Acropolis, Greece has the honor!

What a tough job it is being a technology analyst. With every day spent in front of a blank page, analyzing the market and predicting its future, and even imagining markets that do not even exist. Imagine for just one moment, little Peter, in shorts, with a head already so little rebellious, proudly announcing to his comrades: “me, ma’am, I will be Tom Cruise and I will predict the future!” The boys are made jealous, the teacher won over, and the ladies admire him. I, too, am an admirer. With some modesty, I have always limited my prophecies to my family circle and recently announced a new prediction: the first name of my soon-to-be-born boy and, I have to admit, not without great pride, with some success compared to previous times.
I also admire the selfless spirit of the pioneers of the digital times, since this can hardly be a rewarding job. If you are right, in the best scenario, you end up penniless and without glory like Jacques Bainville, who wrote a book in 1920 describing the process for the outbreak of the Second World War or, in the worst-case scenario, much like Cassandra, who was massacred for her ability to foresee.
Sometimes – very rarely, of course – an analyst can make a mistake or does not see the emergence of a new technology but simply goes along with it. Hyperconvergence is of this ilk. However, with the benefit of hindsight, this may seem obvious. Within just a few years, the data center has been considerably transformed by how it is used and by the emergence of new technologies with several key challenges that had to be met:
– The unbridled development of the cloud and the emergence of new digital services for a generation of natively connected consumers,
– The intrinsic storage needs that are bursting with data that has taken on a new importance, can be capitalized, and is no longer just stored in a dusty cardboard at the bottom of a wet basement,
– The virtualization of server environments brought about a strong reaction in terms of productivity for the management of servers by relying strongly on storage as a springboard.
– The complexity of IT at the same time regularly breached new summits, with new challenges appearing such as enhanced protection systems, somehow without IT teams multiplying.
In 2009, the first responses appeared in the form of converged systems, integrating servers, storage and network elements with the fundamental promise that they would facilitate management and reduce costs. This also consisted of IT departments having an integrated solution for factories starting with the various equipment, effectively reducing suppliers, simplifying maintenance and providing unified solutions in terms of automated processes and administrative consoles.

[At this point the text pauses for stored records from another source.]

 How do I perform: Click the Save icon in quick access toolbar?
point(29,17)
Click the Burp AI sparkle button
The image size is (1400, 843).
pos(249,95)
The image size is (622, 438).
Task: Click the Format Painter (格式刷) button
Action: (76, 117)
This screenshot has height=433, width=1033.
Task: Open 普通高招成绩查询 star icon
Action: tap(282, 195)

A new route to the peak of productivity was thus opened. These first Sherpas crossed the first passes with the bulkiest of baggage, with those that followed with the summit in sight succeeding in the feat by first investing in the value of the software and not embarrassing themselves with the hardware. More precisely, the hyperconvergence solutions that followed and overtook the first converged solutions had an approach that was driven by the software and liberated from the hardware, so that it could also provide a solution to the capacity for scalability. By definition, the infrastructure that I design today will be obsolete within one, two or three years, not least because of the size of the data that I store. Having a unified response, simplifying management, improving performance and guaranteeing this capacity for scalability is a major development for information systems.
Nutanix is both a pioneer and leader in this segment, with a solution that is rapidly evolving and whose latest product, Acropolis, is, in its own way, a major new development, fulfilling its vision of an invisible datacenter. Among the different parts of Acropolis, one that commands attention is the integration of a native hypervisor based on the open-source product KVM, which is like bodybuilding for performance and redundancy features. First to be broken is the economic model, with a willingness to uberise the hypervisor market by dramatically reducing the cost of acquisition, a market that seemed to be lightly dozing off in this regard. The other transformation is yet to come. We must not minimize the importance of the strategic position that control of the hypervisor offers. By being the place where nowadays almost all applications work, hypervisors are the boundary between the data center, users, and desktops.
Some on both sides of this border have tried to be in a position to breach it, but without any decisive success. Nutanix already has allies on the other side with publishers of application and desktop virtualization. The next steps ahead begin with this exciting promise to render information systems completely invisible.